=== TEXT SECTION ===
=== Section Start ===

By Rafique Ali
A jeep ride from Skardu, going east to Hushe village covering a distance of about 105 Miles takes about six hours. At the height of 10,000 feet above sea level, Hushe is the last village where the dusty road ends. Except for people of Gilgit-Baltistan and few thousand Pakistani outdoor lovers, this place is not known to most. For western hardcore trekkers and mountain lovers, Hushe Village is a destination. A starting point from where trekkers and mountaineers begin 5-7 days foot journey towards most pristine but rugged and unforgiving beauties on planet Earth, we call it Concordia Valley. A 3-mile wide and 40-mile long ice desert guarded by K2, Broadpeak, Gasherum-1&2, Trango Tower and plenty of lower peaks from 18,000 feet and above.
Residents of Hushe village are welcoming western explorers for one century now. Expedition teams give final touches to their plan and recruit high altitude porters here at Hushe. Around 75% men of able age are high altitude porters. One can also meet retire and semi-retired men in twilight age, they would love to tell you stories about their journeys with name-tag mountaineers. Some even reached summits over 23,000 feet with their clients but glory isn’t their forte; they always remain unsung heroes of those dangerous journeys.
During a recent trip to Pakistan, three months ago; I mixed business with my passion for outdoors to wonder in those terrains, an epic 10 days. I went to Hushe village as well and stayed at a non-profit guest house built by a Hungarian NGO to cater the demand of mountaineers & explorers. A guest house has 8-10 rooms and each room has an assigned name of the mountain, it was the end of season and guest was pretty much empty hence I was fortunate to get the room named K-2. At the common area, there is a plaque at the door of the dining hall which wasn’t named as any other mountain, valley or river but it was named ‘Little Karim’. Upon my inquiry, the expedition guide told me the story of ‘Little Karim’, I got intrigued so he arranged a meeting with us.
Little Karim climbed K-2 nine times, I repeat NINE TIMES.
So here is a brief introduction of the man named Abdul Karim, a five feet tall figure, high altitude porter and a mountain guide; affectionately nicknamed ‘Little Karim’ by western mountaineers. We Pakistanis never heard of him but international mountaineering community open heartedly recognized his services under extremely dangerous conditions; that’s why his name plaque is posted at the door of the dining hall.

=== Section End ===

=== DATA ===
=== Section Start ===

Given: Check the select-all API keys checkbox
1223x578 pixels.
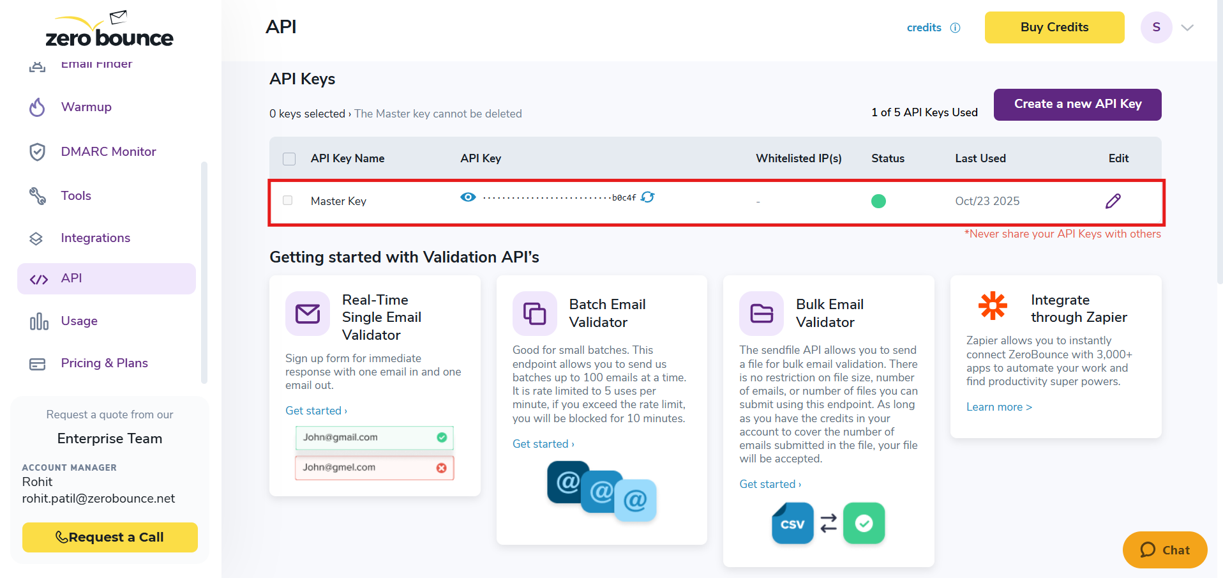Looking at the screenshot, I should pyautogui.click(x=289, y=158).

=== Section End ===
=== Section Start ===

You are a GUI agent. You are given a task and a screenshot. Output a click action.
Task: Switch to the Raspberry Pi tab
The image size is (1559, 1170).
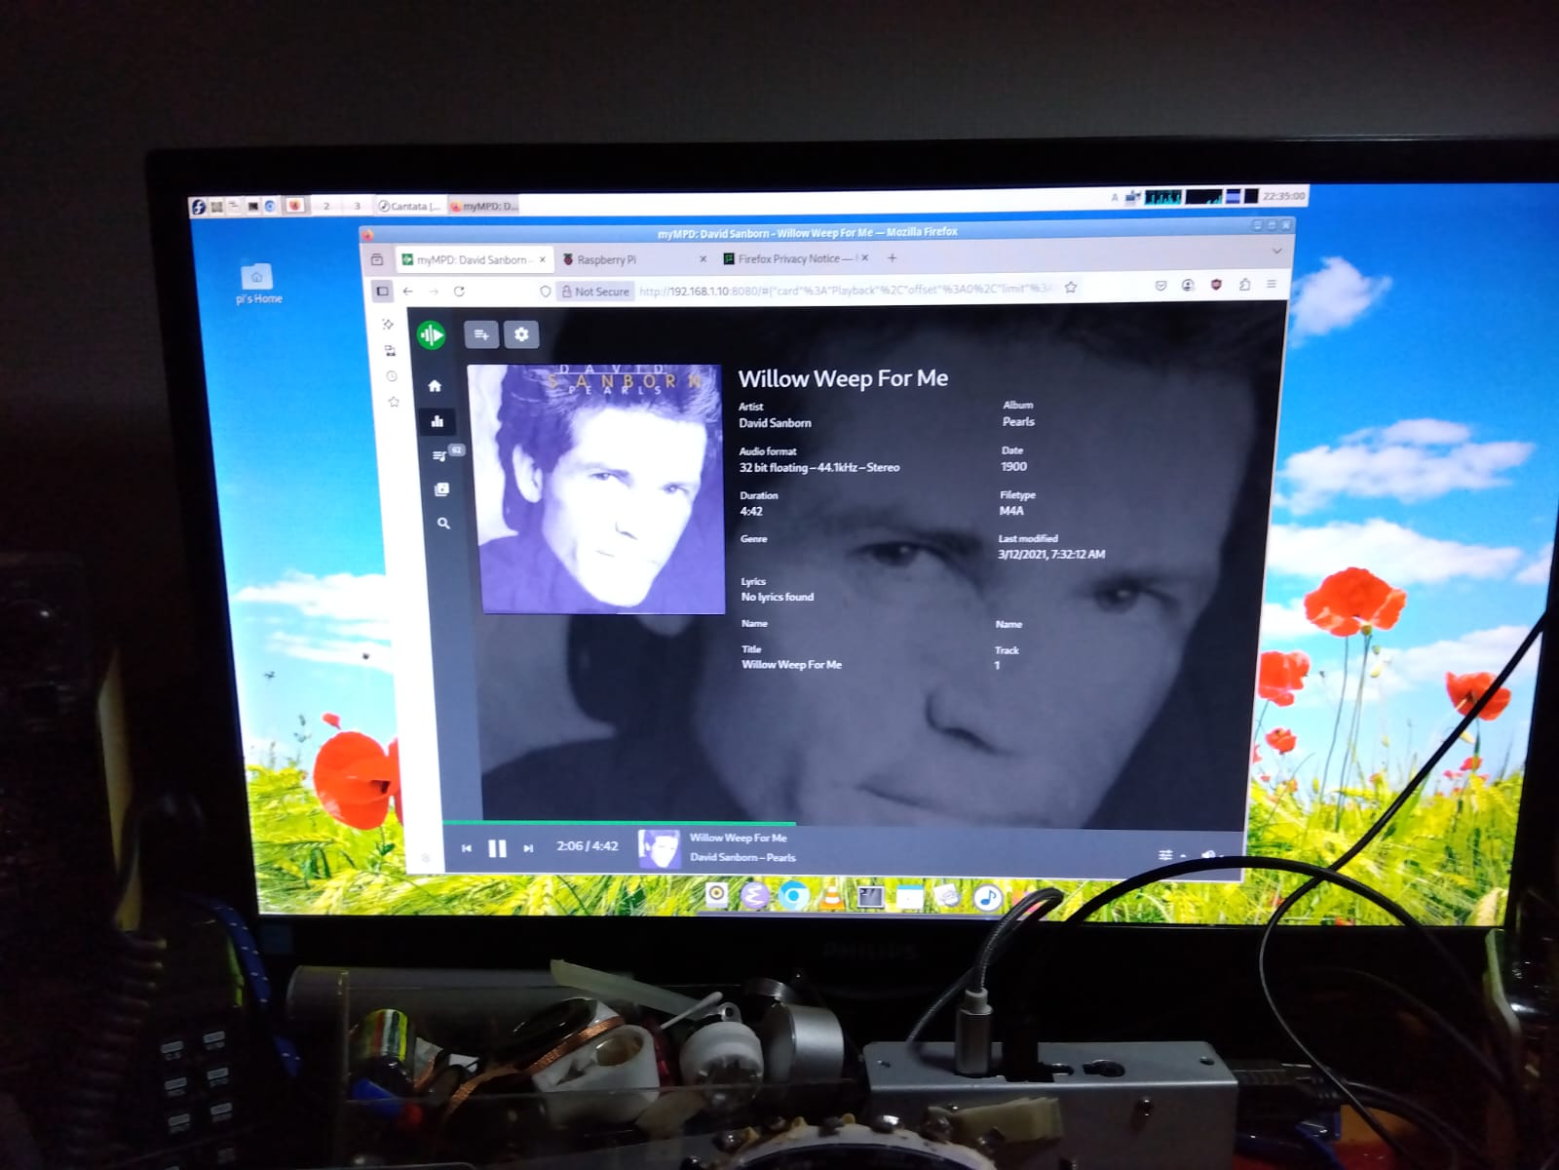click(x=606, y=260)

=== Section End ===
=== Section Start ===

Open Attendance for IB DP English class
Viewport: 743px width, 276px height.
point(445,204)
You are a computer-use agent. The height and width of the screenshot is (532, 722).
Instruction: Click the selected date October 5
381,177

=== Section End ===

=== WORK ITEM ===
Pick up the piece on Hushe village and Little Karim after its final sentence and continue it in the same voice.

=== EXERCISE RESULT ===
He is little and short, but don’t be fooled by his demeanour, he is a Superman who set the world record of carrying 50 kg (110 lbs) over 8,000 meters (26,240 Ft) at his back and he did it more than once. In the technical lingo of mountaineering, height over 26,000 is called a ‘Death Zone’. Higher you go the level of oxygen in the air decrease, at 26,000 feet the percentage drops to 1/3rd of what we breathe at sea level. Lack of oxygen and its effect on the human body is called ‘altitude sickness’. Depending upon the anatomy of every individual, the altitude adjustment varies from person to person and it has nothing to do with physical fitness. Some start feeling altitude from even 10,000 feet. Now, imagine little Karim carrying the weight of 50 kgs (close to 80% of his body weight) at the height of 26,000 feet when the oxygen level is 1/3rd and the sub-zero temperature is from -30 to – 50-degree centigrade, even feels like -80 in high winds. Little Karim climbed K-2 nine times, I repeat NINE TIMES.
Little Karim started his high altitude porter career in the late 1970s; it was an era when porters did not have sufficient gears; example specialize shoe, clothing and other accessories. Though, Little Karim and hundreds like him are men of steel and their resilient DNA evolved over centuries by living in those harsh cold conditions. Going to the heights even for them was pretty new phenomena, started when first western explorer ventured into those terrains in the early 20th century.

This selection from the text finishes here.